## CONSIGNE
Recopiez mot pour mot la partie de l'extrait sur la campagne du musée de l'histoire de l'immigration comprise entre « Image de titre » et « budget ? (rires) », bornes incluses.

## EXTRAIT
Publié le 19 juillet 2013 par Aude Mathey @Culturecomblog

A l’occasion de la sortie de la première campagne de communication de la Cité nationale de l’histoire de l’immigration au Palais de la Porte Dorée, Mercedes Erra, présidente du conseil d’administration de la Cité, fondatrice de Betc et présidente exécutive d’Havas Worldwide, a pris le temps de répondre à nos questions. Une exclusivité Culture et Communication.
Image de titre : Palais de la Porte Dorée – Musée national de l’histoire de l’immigration © Cyril Sancereau

Culture et Communication : Cette première campagne de communication dans l’histoire du musée est le résultat d’un constat. Quel est-il ? Un manque de notoriété auprès du grand public ? Ou auprès des français issus de l’immigration ? Ou encore une extension de budget ? (rires)

Mercedes Erra : Le projet du musée – car avec la nouvelle campagne la Cité, pour des raisons de positionnement, est devenue le musée de l’histoire de l’immigration – a débuté en 2004. Malheureusement, il n’a jamais eu les moyens de se mettre en avant. Son budget, extrêmement limité, contribue surtout à financer l’exposition permanente, qui évolue sans cesse afin de toujours intéresser un public fidèle, et une grande exposition temporaire annuelle ( en 2012 : J’ai deux amours et à venir en 2013 : la BD et l’immigration).

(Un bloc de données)
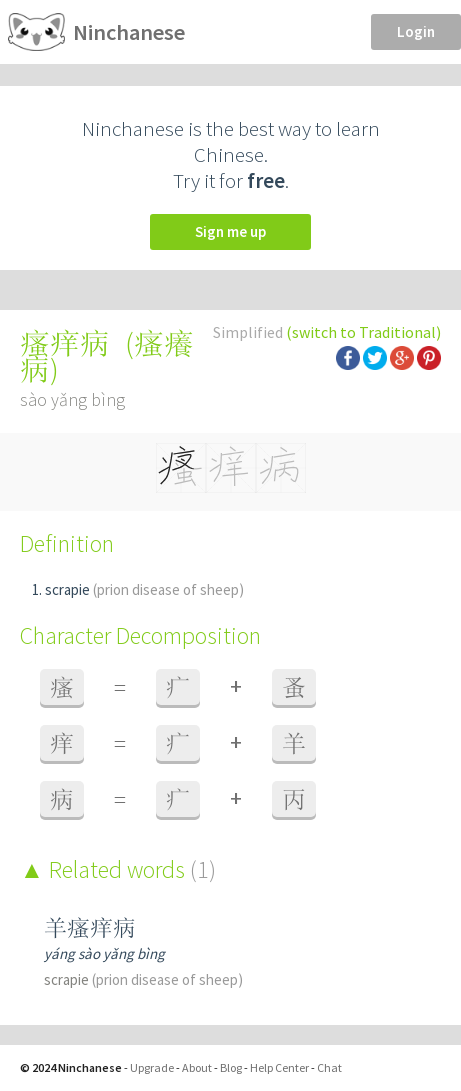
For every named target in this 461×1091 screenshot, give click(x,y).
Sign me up (230, 231)
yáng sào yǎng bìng (104, 953)
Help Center (279, 1067)
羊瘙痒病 (90, 927)
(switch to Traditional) (363, 332)
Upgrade (152, 1067)
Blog (231, 1067)
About (197, 1067)
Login (416, 31)
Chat (329, 1067)
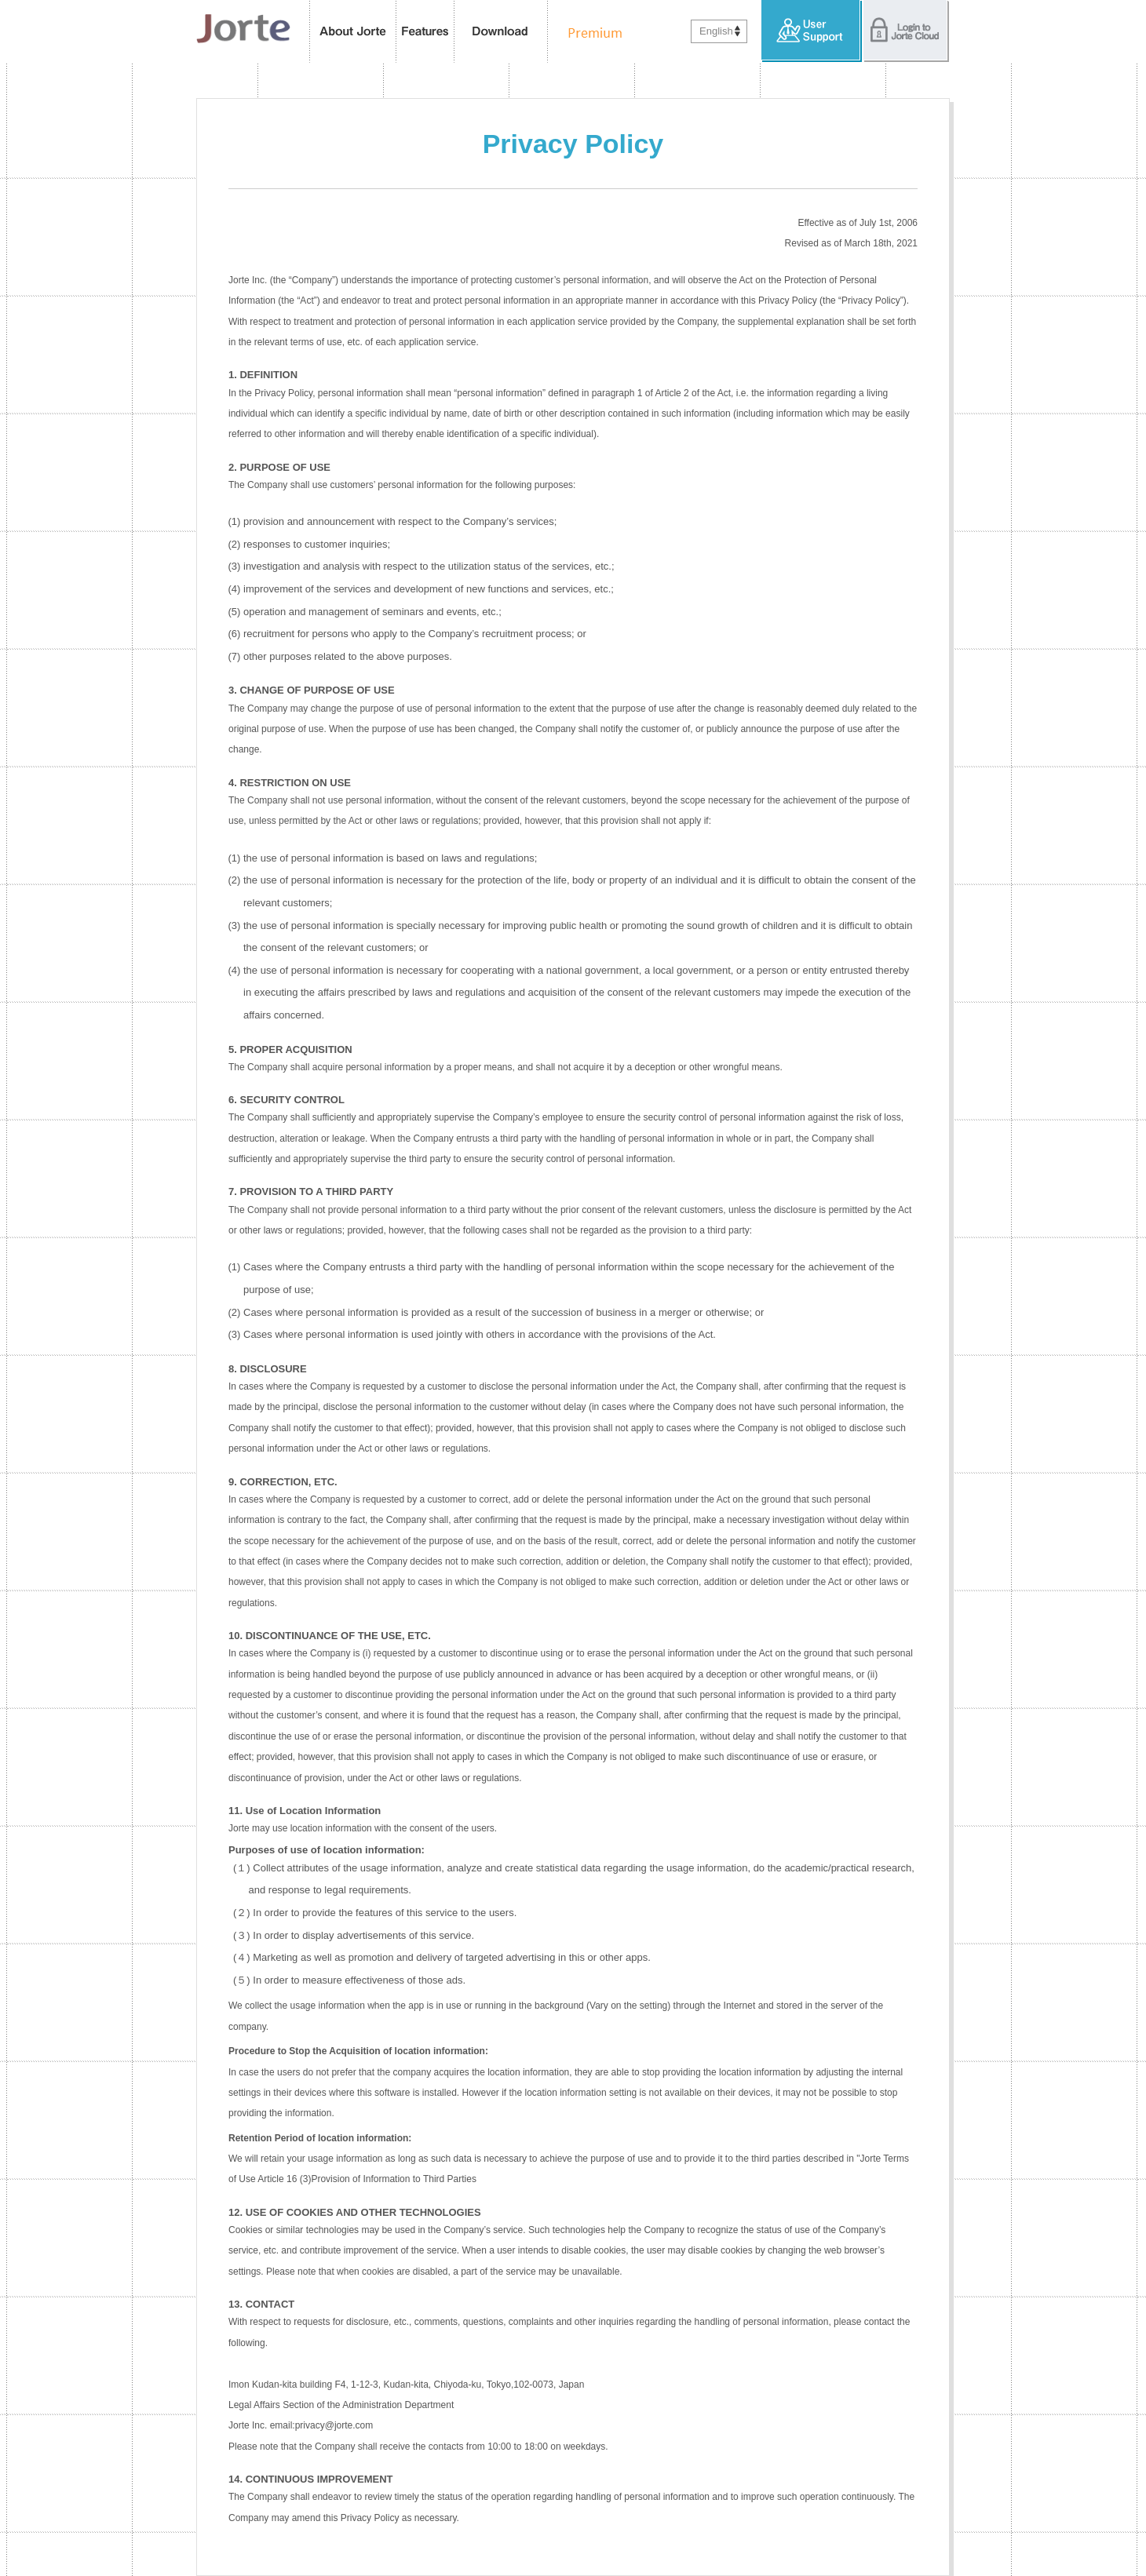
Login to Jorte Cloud (906, 31)
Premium (590, 31)
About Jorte (352, 31)
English (716, 31)
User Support (812, 31)
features (425, 31)
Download (501, 31)
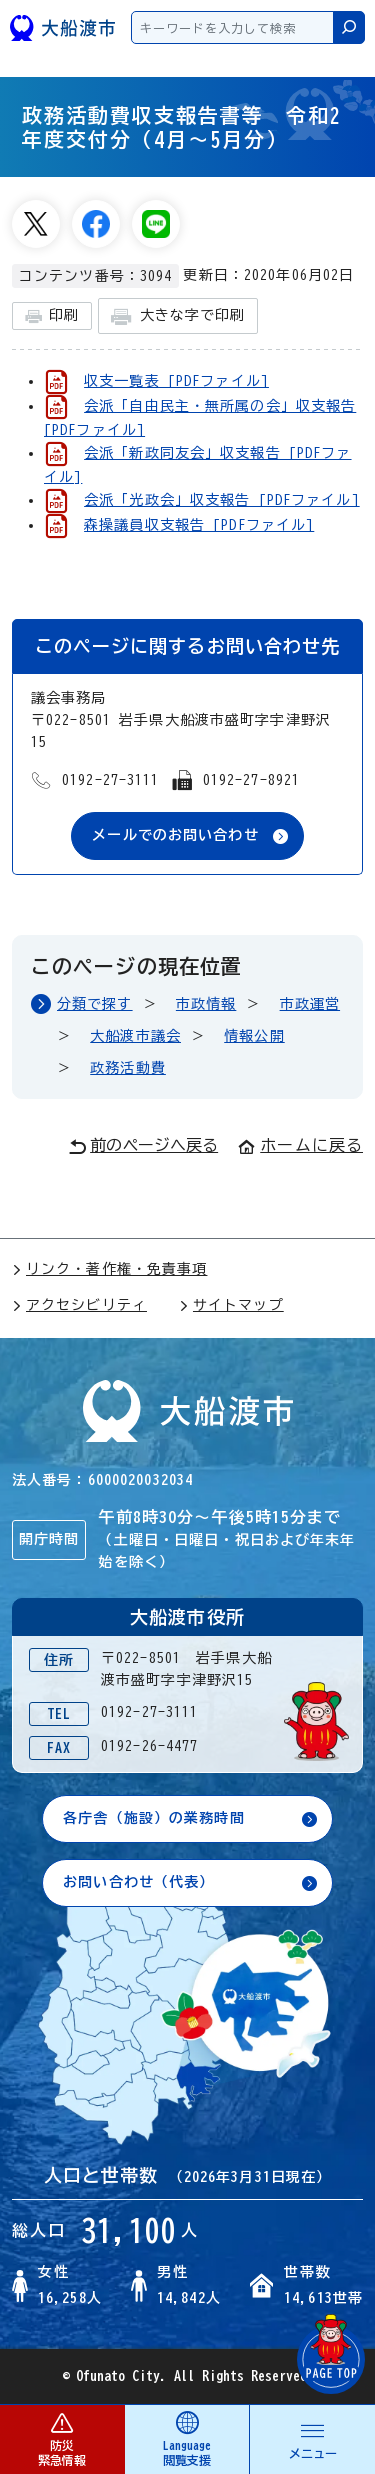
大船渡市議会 (135, 1036)
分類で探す (95, 1004)
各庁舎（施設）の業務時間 (153, 1818)
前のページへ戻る (143, 1146)
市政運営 (310, 1004)
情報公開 (254, 1036)
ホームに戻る (300, 1145)
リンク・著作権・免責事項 (109, 1269)
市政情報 (206, 1004)
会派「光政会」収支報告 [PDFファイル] (222, 500)
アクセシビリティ (79, 1305)
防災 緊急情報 (62, 2438)
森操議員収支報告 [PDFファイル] (199, 525)
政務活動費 (128, 1068)
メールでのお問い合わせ (175, 835)
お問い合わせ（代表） (138, 1882)
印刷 (52, 316)
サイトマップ (231, 1305)
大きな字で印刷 (178, 316)
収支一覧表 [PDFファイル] (176, 381)
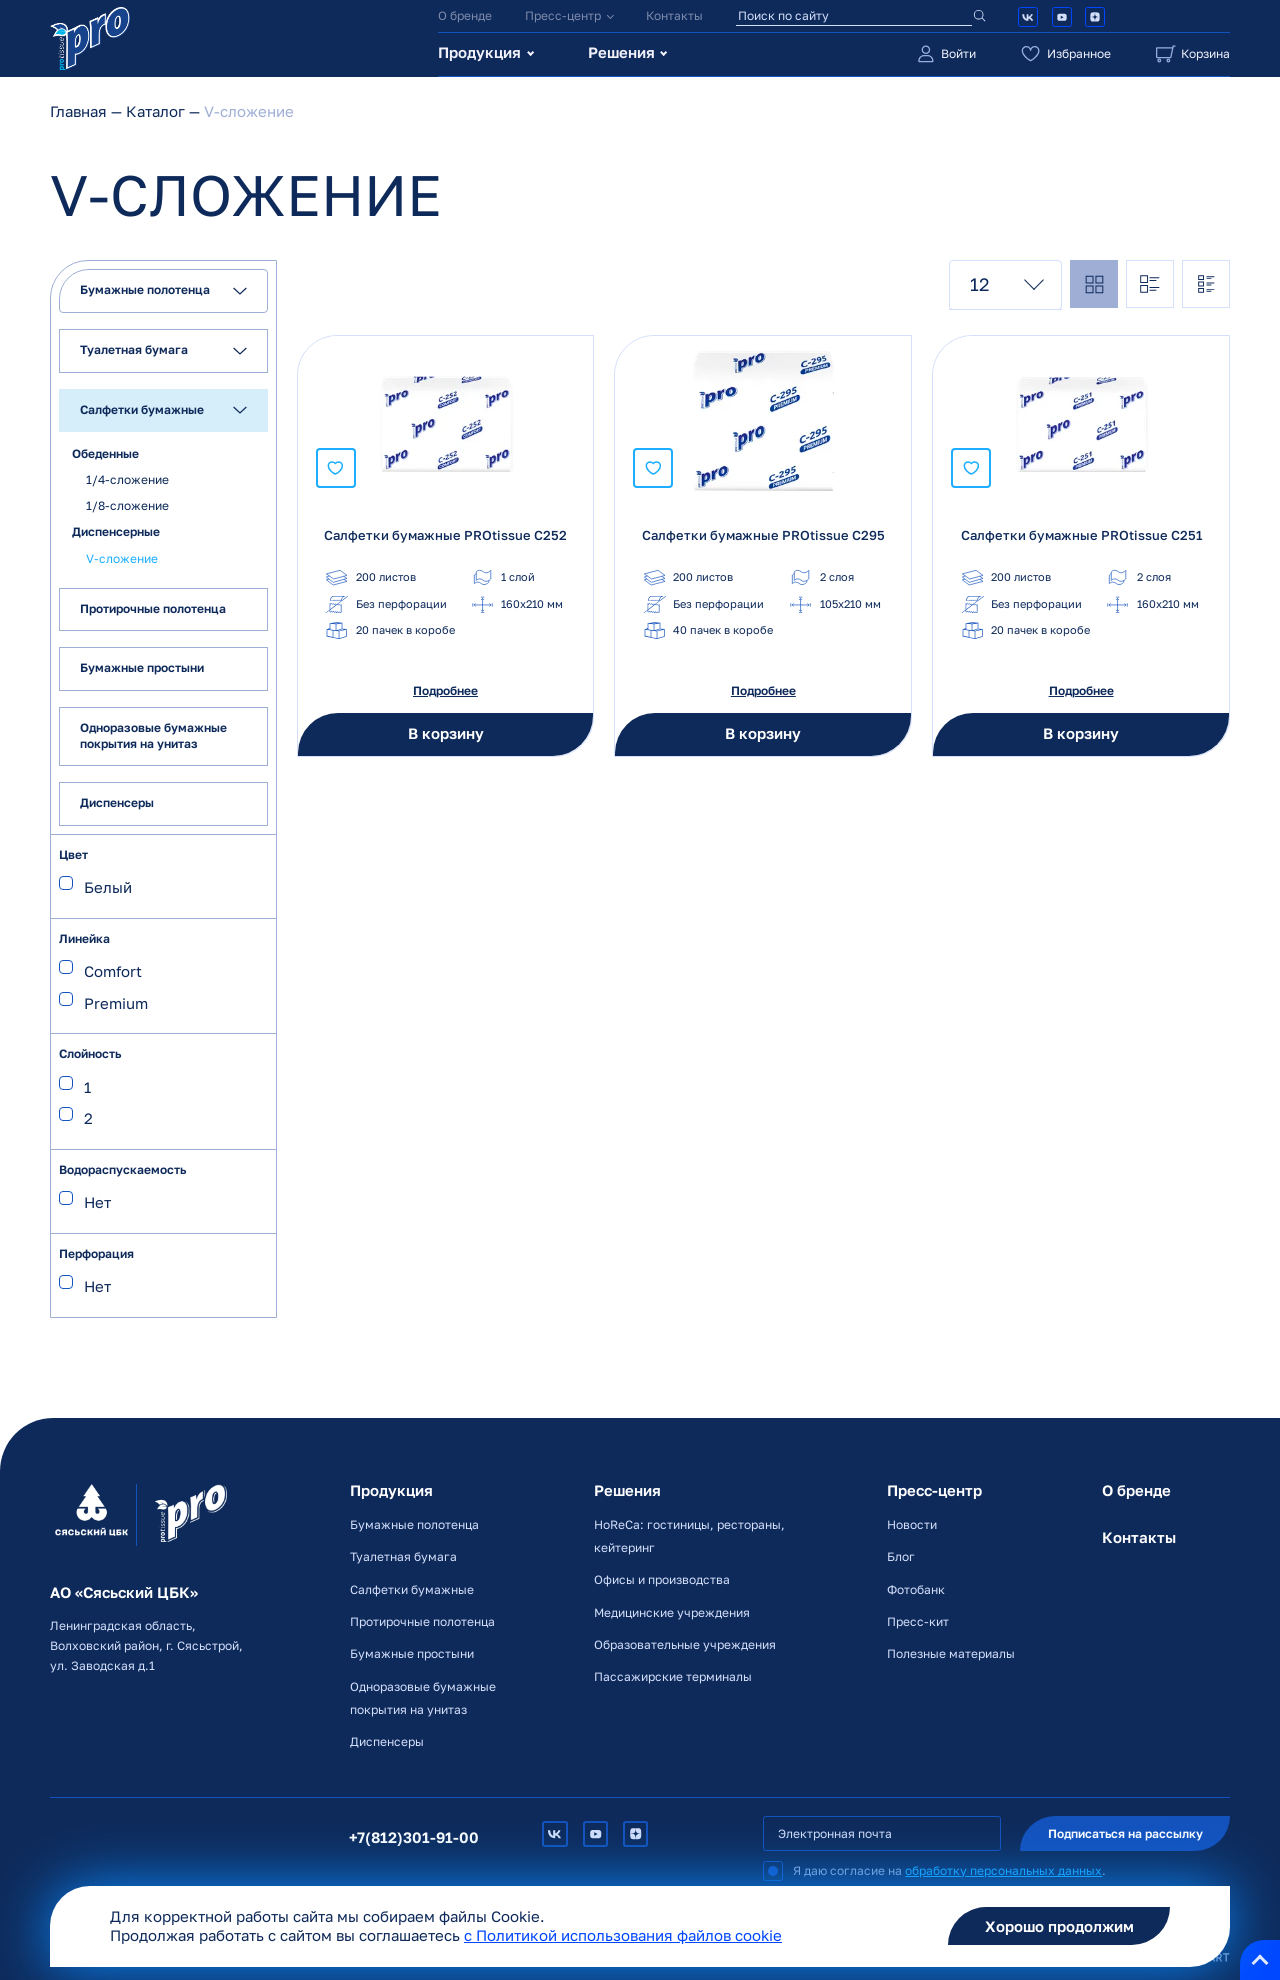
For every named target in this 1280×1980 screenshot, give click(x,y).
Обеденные (105, 452)
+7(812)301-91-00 (414, 1837)
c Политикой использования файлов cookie (623, 1935)
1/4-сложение (127, 479)
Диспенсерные (116, 531)
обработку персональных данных (1003, 1870)
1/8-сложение (127, 505)
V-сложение (122, 557)
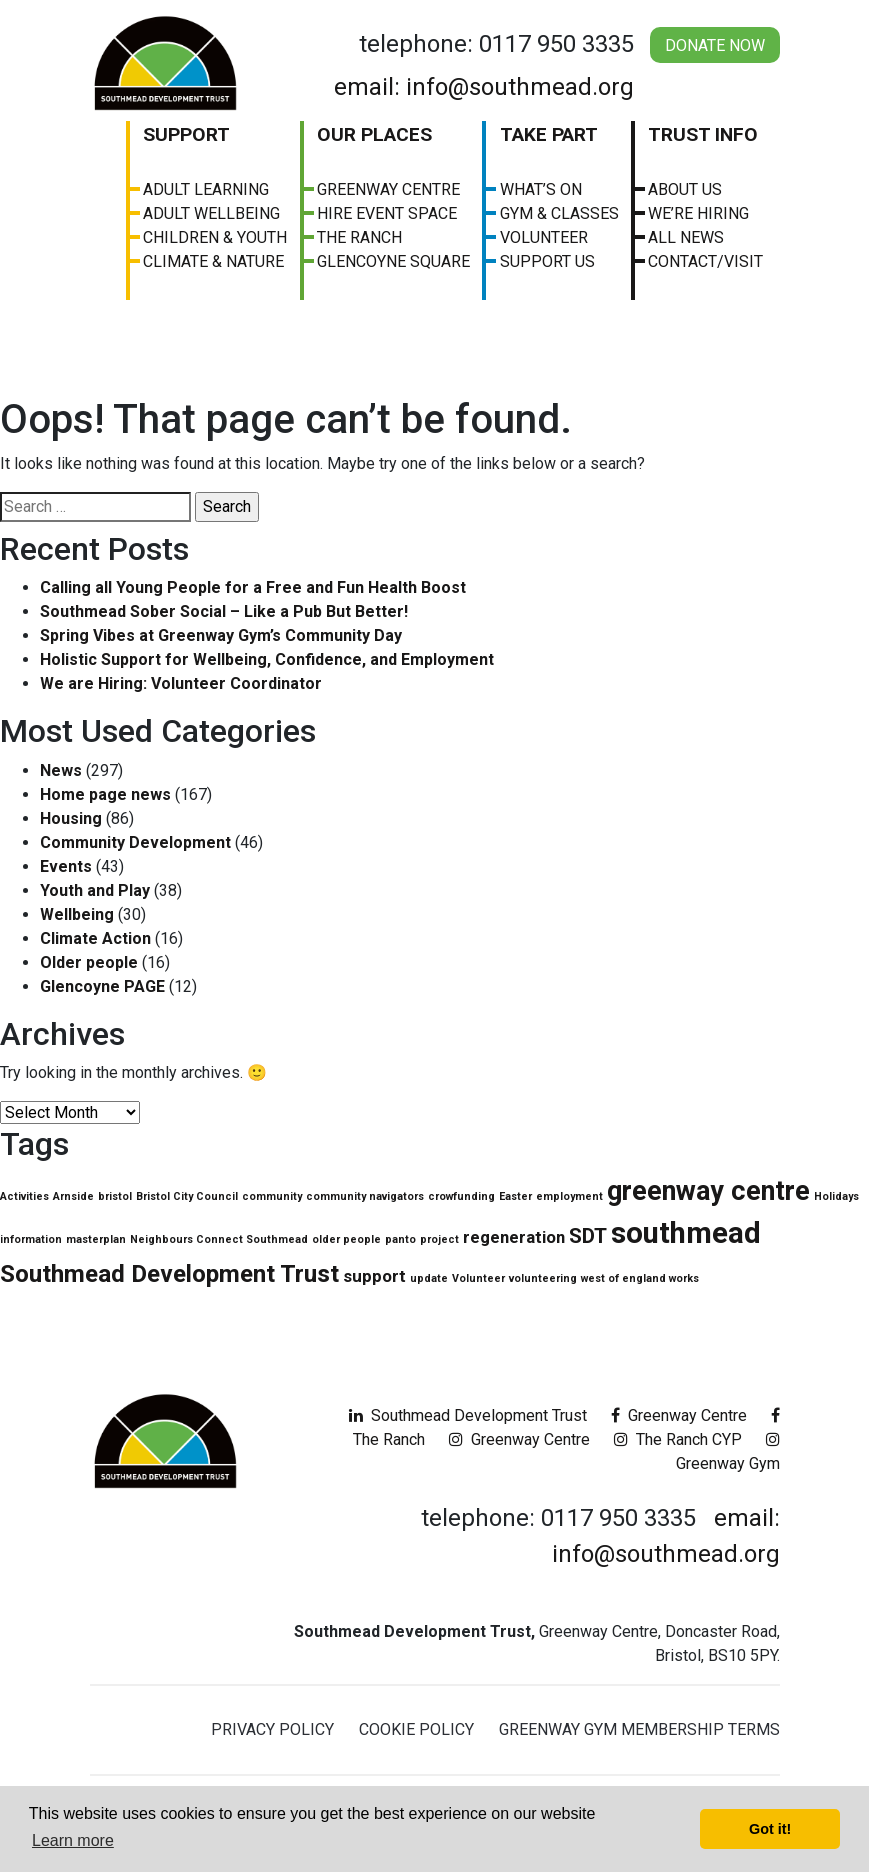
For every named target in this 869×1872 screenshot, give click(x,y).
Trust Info (703, 134)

## RÉPONSE
Image de titre : Palais de la Porte Dorée – Musée national de l’histoire de l’immigration © Cyril Sancereau

Culture et Communication : Cette première campagne de communication dans l’histoire du musée est le résultat d’un constat. Quel est-il ? Un manque de notoriété auprès du grand public ? Ou auprès des français issus de l’immigration ? Ou encore une extension de budget ? (rires)